**Document:**

--- begin ---

Alex’s debut column features the Adobe Chapel in Old Town. Please note that SOHO no longer operates this landmark for the City of San Diego, which closed it in 2018 for seismic retrofitting still to be done. There is no current timeline for reopening the building.
Have you ever driven by a rectangular, freestanding stone or brick wall with a large metal sign or bronze plaque that has the shadow of a grizzly bear on top? If you stopped to investigate, you might be surprised to find out that it marks the location of a state-designated California Historic Landmark (CHL).
Seemingly hiding in plain sight, either next to a busy city street or along a lonely highway in a remote rural area, these markers are worth a visit.
Historically, the placement of “appropriate memorial tablets commemorative of historic places and events” in California history began in 1895 with the formation of Los Angeles’s Landmarks Club, followed by San Francisco’s California Historical Landmarks League in 1902. Both had been organized primarily to preserve the California Missions. In 1931, the California legislature gave the director of the natural resources (today’s California State Parks) the authority “to register and mark buildings of historical interest and landmarks.” The director in turn sanctioned the California State Chamber of Commerce to administer the program.
On June 1, 1932, no less than 20 landmarks were officially designated. They represented well-known places and events in California history, especially the ubiquitous Spanish missions, as well as early settlements, battle sites, and the Gold Rush. By December, 58 more landmarks were added to the register.
Assisting the chamber was an approval committee composed of several noted California historians. Among these was State Senator Leroy A. Wright. A founding member of the San Diego Historical Society, and chairman of the local Landmarks Committee, Wright’s name appears on most if not all early San Diego nominations.
In May 1949, California Governor Earl Warren created the California Historical Landmarks Advisory Committee to assure greater integrity and credibility in the registration process. However, it took some 21 years before the committee finalized and adopted the following registration criteria for a building, structure, object, or site to be eligible for designation as a CHL:
- The first, last, only, or most significant of its type in the state or within a large geographic region (Northern, Central, or Southern California).
- Associated with an individual or group having a profound influence on the history of California.
- A prototype of, or an outstanding example of, a period, style, architectural movement or construction, or is one of the more notable works or the best surviving work in a region of a pioneer architect, designer, or master builder.

--- end ---

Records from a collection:
--- begin ---

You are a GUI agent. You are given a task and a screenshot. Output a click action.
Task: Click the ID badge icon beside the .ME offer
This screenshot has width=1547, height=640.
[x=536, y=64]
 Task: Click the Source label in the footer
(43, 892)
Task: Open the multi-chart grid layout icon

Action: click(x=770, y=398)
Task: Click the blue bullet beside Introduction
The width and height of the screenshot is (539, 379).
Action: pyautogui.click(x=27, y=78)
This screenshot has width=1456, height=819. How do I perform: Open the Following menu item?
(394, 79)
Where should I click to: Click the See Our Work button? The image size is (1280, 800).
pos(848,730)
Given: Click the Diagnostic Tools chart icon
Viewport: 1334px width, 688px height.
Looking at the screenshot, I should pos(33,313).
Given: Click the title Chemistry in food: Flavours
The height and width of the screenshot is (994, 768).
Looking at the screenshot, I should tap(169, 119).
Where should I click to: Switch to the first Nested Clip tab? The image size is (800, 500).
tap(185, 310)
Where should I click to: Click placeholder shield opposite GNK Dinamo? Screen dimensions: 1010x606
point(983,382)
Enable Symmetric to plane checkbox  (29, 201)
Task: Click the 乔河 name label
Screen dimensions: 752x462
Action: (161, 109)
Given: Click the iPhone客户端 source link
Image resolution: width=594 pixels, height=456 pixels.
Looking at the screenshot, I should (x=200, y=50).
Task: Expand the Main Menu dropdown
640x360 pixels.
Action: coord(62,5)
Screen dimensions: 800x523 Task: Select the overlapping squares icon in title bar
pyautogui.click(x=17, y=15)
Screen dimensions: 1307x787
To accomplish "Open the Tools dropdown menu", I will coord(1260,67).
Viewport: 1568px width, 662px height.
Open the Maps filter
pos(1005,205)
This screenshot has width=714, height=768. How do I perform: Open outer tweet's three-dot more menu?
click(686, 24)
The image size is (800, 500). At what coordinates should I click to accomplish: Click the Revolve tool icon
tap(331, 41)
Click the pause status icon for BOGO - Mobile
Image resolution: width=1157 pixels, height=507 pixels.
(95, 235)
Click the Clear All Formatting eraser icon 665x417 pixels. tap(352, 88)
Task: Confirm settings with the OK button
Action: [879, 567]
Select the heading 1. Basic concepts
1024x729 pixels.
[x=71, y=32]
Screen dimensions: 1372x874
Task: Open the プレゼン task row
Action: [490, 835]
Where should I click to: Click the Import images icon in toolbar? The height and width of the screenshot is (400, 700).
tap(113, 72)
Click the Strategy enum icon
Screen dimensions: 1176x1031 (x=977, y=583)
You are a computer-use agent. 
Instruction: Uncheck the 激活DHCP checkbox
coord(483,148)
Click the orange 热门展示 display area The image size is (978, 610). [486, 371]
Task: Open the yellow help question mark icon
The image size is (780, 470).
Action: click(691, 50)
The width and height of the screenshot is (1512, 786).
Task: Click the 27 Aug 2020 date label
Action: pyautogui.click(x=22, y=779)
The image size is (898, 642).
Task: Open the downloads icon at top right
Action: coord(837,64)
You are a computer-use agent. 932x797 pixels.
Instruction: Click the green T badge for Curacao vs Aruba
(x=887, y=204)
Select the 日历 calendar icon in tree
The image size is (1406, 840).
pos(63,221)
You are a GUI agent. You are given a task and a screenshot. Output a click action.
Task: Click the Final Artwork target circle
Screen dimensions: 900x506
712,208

--- end ---

**Requirements:**
(1) From the text on California Historical Landmarks, print the part that opens with the words containing "In May 1949, California" and closes with "history of California.", copying it word for word.
(2) Return, unchanged and line for line, the records from their first line through the line containing "Action: click(x=770, y=398)", with both ends included.

**Task-by-task answers:**
(1)
In May 1949, California Governor Earl Warren created the California Historical Landmarks Advisory Committee to assure greater integrity and credibility in the registration process. However, it took some 21 years before the committee finalized and adopted the following registration criteria for a building, structure, object, or site to be eligible for designation as a CHL:
- The first, last, only, or most significant of its type in the state or within a large geographic region (Northern, Central, or Southern California).
- Associated with an individual or group having a profound influence on the history of California.

(2)
You are a GUI agent. You are given a task and a screenshot. Output a click action.
Task: Click the ID badge icon beside the .ME offer
This screenshot has width=1547, height=640.
[x=536, y=64]
 Task: Click the Source label in the footer
(43, 892)
Task: Open the multi-chart grid layout icon

Action: click(x=770, y=398)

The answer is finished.